If an emerging growth company, indicate by check mark if the registrant has elected not to use the extended transition period for complying with any new or revised financial accounting standards provided pursuant to Section 13(a) of the Exchange Act. |
Section 8 – Other Events
Item 8.01 | Other Events |
On February 14, 2025, PPL Corporation (the “Company”) entered into an Equity Distribution Agreement (the “Equity Distribution Agreement”) with Barclays Capital Inc., BofA Securities, Inc., Goldman Sachs & Co. LLC, J.P. Morgan Securities LLC, Mizuho Securities USA LLC, Morgan Stanley & Co. LLC, MUFG Securities Americas Inc., RBC Capital Markets, LLC, Scotia Capital (USA) Inc. and Wells Fargo Securities, LLC, as our agents (each, a “Sales Agent” and collectively, the “Sales Agents”), Barclays Bank PLC, Bank of America, N.A., Goldman Sachs & Co. LLC, JPMorgan Chase Bank, National Association, Mizuho Markets Americas LLC, Morgan Stanley & Co. LLC, Royal Bank of Canada, The Bank of Nova Scotia and Wells Fargo Bank, National Association (each, in its capacity as purchaser under any Forward Agreement (as defined below), a “Forward Purchaser” and collectively, the “Forward Purchasers”) and Barclays Capital Inc., BofA Securities, Inc., Goldman Sachs & Co. LLC, J.P. Morgan Securities LLC, Mizuho Securities USA LLC, Morgan Stanley & Co. LLC, RBC Capital Markets, LLC, Scotia Capital (USA) Inc. and Wells Fargo Securities, LLC (each, as agent for its affiliated Forward Purchaser in connection with the offering and sale of any shares of the Company’s common stock, par value $0.01 per share (the “Common Stock”), in connection with a Forward Agreement (as defined below), a “Forward Seller” and collectively, the “Forward Sellers”). Concurrently with its entry into the Equity Distribution Agreement, the Company entered into separate master forward confirmations (collectively, the “Master Forward Confirmations”), each dated February 14, 2025, by and between the Company and each of the Forward Purchasers, a form of which is attached as Exhibit B to the Equity Distribution Agreement.

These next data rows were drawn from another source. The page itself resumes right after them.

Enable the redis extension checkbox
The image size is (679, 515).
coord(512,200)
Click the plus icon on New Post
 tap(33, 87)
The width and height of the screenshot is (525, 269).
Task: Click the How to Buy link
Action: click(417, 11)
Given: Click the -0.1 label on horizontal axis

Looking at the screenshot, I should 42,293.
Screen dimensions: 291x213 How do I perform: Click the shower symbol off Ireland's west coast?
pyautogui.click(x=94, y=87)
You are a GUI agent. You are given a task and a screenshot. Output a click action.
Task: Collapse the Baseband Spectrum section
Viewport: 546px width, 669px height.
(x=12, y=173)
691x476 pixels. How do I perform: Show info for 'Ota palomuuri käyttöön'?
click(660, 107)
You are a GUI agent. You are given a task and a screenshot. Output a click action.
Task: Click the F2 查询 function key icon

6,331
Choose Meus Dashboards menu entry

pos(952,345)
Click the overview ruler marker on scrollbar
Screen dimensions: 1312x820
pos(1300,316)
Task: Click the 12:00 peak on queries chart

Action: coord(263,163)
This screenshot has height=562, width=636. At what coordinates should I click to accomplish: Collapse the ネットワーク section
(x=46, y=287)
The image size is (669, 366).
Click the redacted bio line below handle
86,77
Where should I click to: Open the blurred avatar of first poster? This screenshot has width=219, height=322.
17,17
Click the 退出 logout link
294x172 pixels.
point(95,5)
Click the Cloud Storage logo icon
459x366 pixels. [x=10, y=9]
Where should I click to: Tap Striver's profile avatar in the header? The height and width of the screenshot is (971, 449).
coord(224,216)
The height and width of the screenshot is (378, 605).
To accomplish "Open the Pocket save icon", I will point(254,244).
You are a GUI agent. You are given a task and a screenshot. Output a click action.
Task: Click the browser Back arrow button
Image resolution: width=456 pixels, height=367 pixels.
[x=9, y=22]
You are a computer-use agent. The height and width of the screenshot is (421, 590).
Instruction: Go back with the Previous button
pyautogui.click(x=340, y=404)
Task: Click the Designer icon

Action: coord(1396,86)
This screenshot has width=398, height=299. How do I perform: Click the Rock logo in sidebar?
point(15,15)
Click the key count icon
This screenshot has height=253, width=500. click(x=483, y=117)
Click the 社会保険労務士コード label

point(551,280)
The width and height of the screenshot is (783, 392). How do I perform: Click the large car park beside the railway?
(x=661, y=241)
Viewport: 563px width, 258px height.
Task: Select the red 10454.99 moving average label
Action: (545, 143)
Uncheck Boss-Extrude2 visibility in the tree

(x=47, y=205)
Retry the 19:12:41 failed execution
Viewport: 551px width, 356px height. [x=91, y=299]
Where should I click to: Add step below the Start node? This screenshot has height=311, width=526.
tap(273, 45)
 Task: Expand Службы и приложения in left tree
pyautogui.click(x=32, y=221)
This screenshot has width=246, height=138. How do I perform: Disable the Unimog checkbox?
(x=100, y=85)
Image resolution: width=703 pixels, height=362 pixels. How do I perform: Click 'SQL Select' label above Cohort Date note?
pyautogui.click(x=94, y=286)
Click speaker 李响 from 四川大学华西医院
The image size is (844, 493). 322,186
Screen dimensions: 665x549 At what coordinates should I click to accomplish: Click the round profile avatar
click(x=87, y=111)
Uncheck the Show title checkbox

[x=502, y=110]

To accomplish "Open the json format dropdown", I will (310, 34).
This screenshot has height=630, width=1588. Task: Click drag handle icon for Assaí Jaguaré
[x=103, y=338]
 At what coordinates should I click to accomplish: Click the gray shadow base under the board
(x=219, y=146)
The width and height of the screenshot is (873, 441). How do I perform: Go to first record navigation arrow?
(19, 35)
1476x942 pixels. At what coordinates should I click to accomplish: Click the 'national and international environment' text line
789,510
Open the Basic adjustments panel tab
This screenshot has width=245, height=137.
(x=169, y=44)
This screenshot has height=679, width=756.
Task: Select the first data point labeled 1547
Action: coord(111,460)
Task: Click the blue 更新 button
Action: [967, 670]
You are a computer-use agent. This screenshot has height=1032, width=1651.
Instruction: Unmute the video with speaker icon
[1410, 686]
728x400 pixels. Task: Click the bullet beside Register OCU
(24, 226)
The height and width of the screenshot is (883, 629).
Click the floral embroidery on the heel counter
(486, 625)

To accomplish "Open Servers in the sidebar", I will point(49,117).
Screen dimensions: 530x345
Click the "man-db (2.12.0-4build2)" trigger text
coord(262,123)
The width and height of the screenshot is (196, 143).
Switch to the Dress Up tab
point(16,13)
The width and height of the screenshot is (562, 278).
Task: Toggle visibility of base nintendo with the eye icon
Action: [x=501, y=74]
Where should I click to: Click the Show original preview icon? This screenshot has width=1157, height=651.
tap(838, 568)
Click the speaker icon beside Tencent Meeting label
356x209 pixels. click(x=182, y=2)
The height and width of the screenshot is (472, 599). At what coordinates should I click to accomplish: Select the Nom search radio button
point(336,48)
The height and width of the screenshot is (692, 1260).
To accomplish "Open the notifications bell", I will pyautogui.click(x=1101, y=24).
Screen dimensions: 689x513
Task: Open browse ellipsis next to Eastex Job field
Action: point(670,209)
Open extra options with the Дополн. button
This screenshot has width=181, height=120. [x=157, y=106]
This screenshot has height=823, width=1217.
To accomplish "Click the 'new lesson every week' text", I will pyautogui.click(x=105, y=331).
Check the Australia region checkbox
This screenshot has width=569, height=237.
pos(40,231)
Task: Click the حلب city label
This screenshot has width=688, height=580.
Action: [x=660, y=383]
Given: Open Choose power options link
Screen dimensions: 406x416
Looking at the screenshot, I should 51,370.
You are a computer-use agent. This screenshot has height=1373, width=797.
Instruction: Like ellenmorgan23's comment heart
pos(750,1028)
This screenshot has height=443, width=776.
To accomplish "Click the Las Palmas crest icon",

Pursuant to the terms of the Equity Distribution Agreement, the Company may sell, from time to time, up to an aggregate sales price of $2.0 billion of Common Stock, through or to the Sales Agents, as sales agents and/or principals, or pursuant to any Forward Agreement (as defined below). Sales of Common Stock made pursuant to the Equity Distribution Agreement, if any, may be made by means of ordinary brokers’ transactions on the New York Stock Exchange or otherwise at market prices prevailing at the time of sale or negotiated transactions, or as otherwise agreed with the applicable Sales Agent. Actual sales will depend on a variety of factors to be determined by the Company from time to time, including among others, market conditions, the trading price of the Common Stock, capital needs and determinations by the Company of the appropriate sources of funding for the Company. Any such Common Stock sold will be offered and sold pursuant to the Company’s registration statement on Form S-3 (File No. 333-277140) filed with the Securities and Exchange Commission on February 16, 2024, or a subsequent replacement registration statement.
The Equity Distribution Agreement provides that, in addition to the sale of Common Stock by the Company through the Sales Agents, the Company may also enter into forward sale agreements pursuant to any Master Forward Confirmation and related supplemental confirmations to be entered into between the Company and the relevant Forward Purchaser pursuant thereto (each supplemental confirmation, together with the related Master Forward Confirmation, a “Forward Agreement”). In connection with any Forward Agreement, pursuant to the Equity Distribution Agreement, the relevant Forward Purchaser has agreed to use commercially reasonable efforts consistent with its normal trading and sales practices to borrow from third parties and, through the relevant Forward Seller, sell a number of shares of Common Stock equal to the number of shares of Common Stock underlying the particular Forward Agreement.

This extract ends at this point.